What the task requires —
Please summarize the forum thread below in two sentences.

Excerpt —
__________________________________________________
# Quotes For Transformation....



## Melusine (Jun 19, 2004)

PREPARE TO BE INSPIRED:

Just wanted to share some truly exeptional quotes i've come upon this night, enjoy everyone



"Take time to work - it is the price of success
Take time to think - it is the source of power
Take time to play - it is the secret of perpetual youth
Take time to read - it is the fountain of wisdom
Take time to be friendly - it is the road to happiness
Take time to love and be loved - it is the nourishment of the soul
Take time to share - it is too short a life to be selfish
Take time to laugh - it is the music of the heart
Take time to dream - it is hitching your wagon to a star."
--anonymous 

"Watch your thoughts; they become words.
Watch your words; they become actions.
Watch your actions; they become habits.
Watch your habits; they become character.
Watch your character; it becomes your destiny."
--Frank Outlaw 

Imagination is the beginning of creation. You imagine what you desire, you will what you imagine and at last you create what you will."
--George Bernard Shaw

"Choose again.
Pretend that you are enlightened.
Pretend that you are loved by God.
Pretend that you are perfect just the way you are.
Take a deep breath now and PRETEND WHAT IS TRUE.
Then everything will make sense. 

When you pretend something that is true, then you immediately become that Truth. 

First the energy of God descends upon the Earth, then it pretends whatever it wants to be, then it ascends back to its source. You are God pretending to be whatever you are right now. Do you understand what this means? You have allowed yourself to descend, but by pretending to be less than what you are, you have not ascended back to God."
--Thomas (Indigo Child) 

"Love is much more fundamental than any kind of thinking or believing. It is the root and basis of who you are, at the most fundamental level. This means that anything other than love as an expression of your being is artificial and unnatural and is a result of not knowing who you are."
--Bill Harris 

"It is not the strongest of the species who survive, not the most intelligent, but those who are the most adaptive to change."
--Charles Darwin


----------



## Melusine (Jun 19, 2004)

adding more..

"Money doesn't bring happiness and creativity. Your creativity and happiness brings money."
__________________________________________________
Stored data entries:
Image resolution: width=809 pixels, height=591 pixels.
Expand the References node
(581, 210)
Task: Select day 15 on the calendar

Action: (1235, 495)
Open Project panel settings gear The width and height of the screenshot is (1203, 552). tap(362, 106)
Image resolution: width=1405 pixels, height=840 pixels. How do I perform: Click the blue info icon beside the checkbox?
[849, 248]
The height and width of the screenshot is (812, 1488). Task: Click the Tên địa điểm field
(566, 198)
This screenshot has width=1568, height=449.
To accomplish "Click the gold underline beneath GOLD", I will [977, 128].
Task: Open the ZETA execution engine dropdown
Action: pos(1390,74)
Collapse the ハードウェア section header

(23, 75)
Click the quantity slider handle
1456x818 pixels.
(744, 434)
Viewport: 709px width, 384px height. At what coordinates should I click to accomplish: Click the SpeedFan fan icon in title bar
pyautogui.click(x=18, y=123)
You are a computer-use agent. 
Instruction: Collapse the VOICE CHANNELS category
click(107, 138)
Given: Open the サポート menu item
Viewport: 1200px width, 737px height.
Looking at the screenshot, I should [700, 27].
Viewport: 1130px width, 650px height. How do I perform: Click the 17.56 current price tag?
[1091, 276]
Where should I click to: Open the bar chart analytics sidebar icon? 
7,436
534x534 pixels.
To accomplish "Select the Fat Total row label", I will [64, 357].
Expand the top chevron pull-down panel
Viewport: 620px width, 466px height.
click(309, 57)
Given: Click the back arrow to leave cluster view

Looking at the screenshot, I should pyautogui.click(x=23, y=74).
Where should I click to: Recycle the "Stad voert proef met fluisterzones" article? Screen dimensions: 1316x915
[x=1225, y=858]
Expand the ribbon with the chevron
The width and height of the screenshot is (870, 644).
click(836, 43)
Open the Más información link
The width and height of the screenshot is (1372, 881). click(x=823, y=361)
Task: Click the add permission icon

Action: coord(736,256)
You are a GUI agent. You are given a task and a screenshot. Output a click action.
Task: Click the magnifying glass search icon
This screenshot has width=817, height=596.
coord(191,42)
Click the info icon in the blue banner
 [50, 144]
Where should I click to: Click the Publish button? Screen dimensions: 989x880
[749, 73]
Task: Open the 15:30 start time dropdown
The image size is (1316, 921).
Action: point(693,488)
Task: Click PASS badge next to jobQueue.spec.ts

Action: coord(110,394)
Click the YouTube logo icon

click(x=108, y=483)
__________________________________________________
Expected answer —
Melusine shares quotes found that night, including an anonymous list of things to take time for, Frank Outlaw's chain from thoughts to destiny, George Bernard Shaw on imagination as the beginning of creation, and lines credited to Thomas (Indigo Child), Bill Harris, and Charles Darwin on pretending what is true, love as the root of who you are, and adapting to change. In a second post the same day, Melusine adds a quote saying that money doesn't bring happiness and creativity, but creativity and happiness bring money.